Les ossements trouvés par Máiz López (USNM 448344) comprennent le coracoïde gauche d'un individu (il manque une partie de l'épiphyse, la tête de l'os), les extrémités proximale et distale de l'humérus gauche, l'extrémité proximale du radius droit, les carpométacarpes gauches, à l'exception d'un métacarpien manquant, le fémur gauche (sauf l'extrémité distale), le tibiotarse droit (auquel il manque une partie de la surface articulaire proximale), le fragment proximal et une partie distale usée du tibiotarse gauche[2].
Olson et Máiz López ont examiné les os et ont montré qu'ils différaient des os des amazones. Le tibiotarse a un condyle interne plus étroit et une crête cnémiale intérieure distinctive, qui est plus pointue et qui s'étend plus loin du côté proximal. Le carpométacarpe est proportionnellement beaucoup plus long avec un processus sur le métacarpe alulaire qui n'est pas courbé proximalement. Le fémur a une tête proportionnellement plus grande, quand l'apophyse ectépicondylaire et la fixation du pronator brevis (l'un des deux muscles de pronation de l'aile) sur l'humérus sont plus proximales. Le coracoïde allongé est relativement étroit et la lèvre ventrale de la facette glénoïde (l'équivalent de la cavité glénoïde des mammifères) est plus saillante[2].

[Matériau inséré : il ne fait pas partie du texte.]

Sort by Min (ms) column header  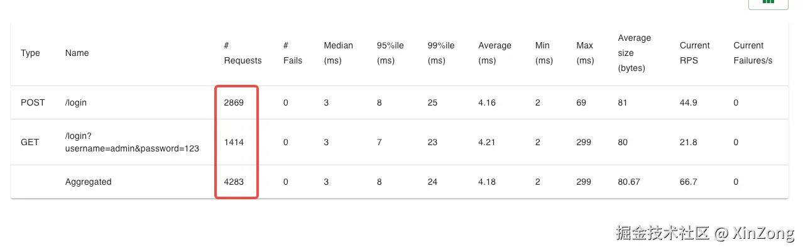click(x=544, y=53)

Olson et Máiz López montrent encore qu'Ara autocthones faisait la même taille que l'Ara canindé (Ara glaucogularis) et l'Ara de Lear (Anodorhynchus leari). Le tibiotarse est plus court que chez l'Ara canindé, mais plus long que chez l'Ara de Lear, tandis que les longueurs du coracoïde, du carpométacarpe et du fémur sont plus petites. En plus de ces mensurations différentes, ils ont observé que l'attachement pectoral sur l'humérus est moins massif tandis que le sillon capital (une rainure séparant deux parties de la tête de l'humérus) est plus large, la tête du fémur est plus massive et vue de la face postérieure, plus creusée sous la tête, le cou et le trochanter. Le fémur plus robuste le distingue précisément de l'Ara de Lear, et le tibiotarse est plus robuste avec une extrémité distale évasée[2].
Répartition
Les os de l'espèce ont été trouvés dans deux îles des Caraïbes, Sainte-Croix et Porto Rico. À Sainte-Croix le site de fouilles était situé sur un village amérindien précolombien près de la ville actuelle de Concordia, près du cap Sud-Ouest[1]. Les os de Porto Rico ont été déterrés dans un ancien village d'Indiens saladoïdes, situé sur la rive orientale du Río Bucaná, au nord-est de l'actuelle ville de Ponce[2]. Un troisième emplacement possible se trouve à Montserrat, où un coracoïde presque complet a été trouvé (UF 4416). L'os de ce spécimen est légèrement plus petit que l'os de Porto Rico, et pourrait donc être celui d'un Ara tricolore (Ara tricolor) ; il n'a été attribué à aucune des deux espèces[2].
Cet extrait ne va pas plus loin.